■ Exercise A ■
Please set down the listing below from its first line through the line containing "Action: pyautogui.click(x=1278, y=706)", reproducing each of those lines unchanged.

■ Source ■

________

# why cant i lose any fat ahhhhhhhhh



## cecil_sensation (Jan 26, 2009)

ok i recently posted a thread about mother calling me fat.

so as i got a holiday in about 8 days and iv been dieting for a couple weeks or my diet and exercise rountine is not working.

dont seem to be losing much fat.

i understand i wont lose much fat in the time i want to but fought i might lose some.

currently im on the diet and exercise rountine can i improve this at all?

im looking to be strict as poss in this last week

8.00: 6 boiled eggs, 1x wm taost

10.30: 150g chicken/tuna

1pm: 150g chicken/tuna

3.30pm: whey and banna

5pm: train

6.30pm: fillet fish and small jacket potatoe

9pm: whey shake

10.30pm: 100g cottage cheese/peanut butter

ill be having fish oil caps with every meal. also be adding olive oil

trainging wise it will be like this

mon: chest and tris

tue: 30-45mins cardio (keeping heart rate around 125bpm, see how i get on tho)

________

■ Supplied material ■

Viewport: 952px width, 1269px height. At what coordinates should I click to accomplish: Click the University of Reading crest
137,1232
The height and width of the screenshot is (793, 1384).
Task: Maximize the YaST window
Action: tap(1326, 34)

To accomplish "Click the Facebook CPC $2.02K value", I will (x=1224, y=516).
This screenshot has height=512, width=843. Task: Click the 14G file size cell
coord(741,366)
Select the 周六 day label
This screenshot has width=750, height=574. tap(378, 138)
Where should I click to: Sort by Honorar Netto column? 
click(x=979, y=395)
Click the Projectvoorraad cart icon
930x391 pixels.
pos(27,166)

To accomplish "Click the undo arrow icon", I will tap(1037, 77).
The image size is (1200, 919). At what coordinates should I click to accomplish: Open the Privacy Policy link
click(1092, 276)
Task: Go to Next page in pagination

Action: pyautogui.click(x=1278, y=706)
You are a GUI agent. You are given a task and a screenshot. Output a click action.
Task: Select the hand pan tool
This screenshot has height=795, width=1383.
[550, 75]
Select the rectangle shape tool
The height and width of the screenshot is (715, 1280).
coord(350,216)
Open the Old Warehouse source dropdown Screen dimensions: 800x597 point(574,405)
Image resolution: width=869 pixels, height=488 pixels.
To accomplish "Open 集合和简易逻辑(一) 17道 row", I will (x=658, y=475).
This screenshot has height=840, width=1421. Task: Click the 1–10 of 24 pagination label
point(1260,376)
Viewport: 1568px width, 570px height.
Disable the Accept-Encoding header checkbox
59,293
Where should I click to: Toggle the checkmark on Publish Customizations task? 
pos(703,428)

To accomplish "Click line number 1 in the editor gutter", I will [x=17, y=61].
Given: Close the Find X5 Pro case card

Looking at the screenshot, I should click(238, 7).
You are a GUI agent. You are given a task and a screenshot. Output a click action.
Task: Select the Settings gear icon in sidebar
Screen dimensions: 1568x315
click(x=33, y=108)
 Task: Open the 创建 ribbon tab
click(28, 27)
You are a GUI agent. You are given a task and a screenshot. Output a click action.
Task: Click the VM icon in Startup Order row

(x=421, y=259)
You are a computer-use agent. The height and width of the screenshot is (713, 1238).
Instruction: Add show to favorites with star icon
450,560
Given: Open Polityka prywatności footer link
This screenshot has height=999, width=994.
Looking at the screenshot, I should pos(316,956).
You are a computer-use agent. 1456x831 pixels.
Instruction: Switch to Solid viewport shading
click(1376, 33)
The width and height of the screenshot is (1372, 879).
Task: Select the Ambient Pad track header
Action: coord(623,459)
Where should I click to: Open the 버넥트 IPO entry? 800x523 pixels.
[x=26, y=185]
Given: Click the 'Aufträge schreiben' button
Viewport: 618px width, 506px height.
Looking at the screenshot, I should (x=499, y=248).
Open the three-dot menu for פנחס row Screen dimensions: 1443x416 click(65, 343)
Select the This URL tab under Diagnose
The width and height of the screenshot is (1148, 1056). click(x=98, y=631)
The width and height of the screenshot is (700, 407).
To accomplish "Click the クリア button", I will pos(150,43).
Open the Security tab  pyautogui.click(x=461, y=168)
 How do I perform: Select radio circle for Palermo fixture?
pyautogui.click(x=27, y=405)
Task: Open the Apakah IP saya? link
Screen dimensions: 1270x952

________

■ Exercise B ■
In the forum post, what training does the poster plan for Tuesday?

■ Right answer A ■
Viewport: 952px width, 1269px height. At what coordinates should I click to accomplish: Click the University of Reading crest
137,1232
The height and width of the screenshot is (793, 1384).
Task: Maximize the YaST window
Action: tap(1326, 34)

To accomplish "Click the Facebook CPC $2.02K value", I will (x=1224, y=516).
This screenshot has height=512, width=843. Task: Click the 14G file size cell
coord(741,366)
Select the 周六 day label
This screenshot has width=750, height=574. tap(378, 138)
Where should I click to: Sort by Honorar Netto column? 
click(x=979, y=395)
Click the Projectvoorraad cart icon
930x391 pixels.
pos(27,166)

To accomplish "Click the undo arrow icon", I will tap(1037, 77).
The image size is (1200, 919). At what coordinates should I click to accomplish: Open the Privacy Policy link
click(1092, 276)
Task: Go to Next page in pagination

Action: pyautogui.click(x=1278, y=706)

■ Right answer B ■
30 to 45 minutes of cardio, keeping the heart rate around 125 bpm.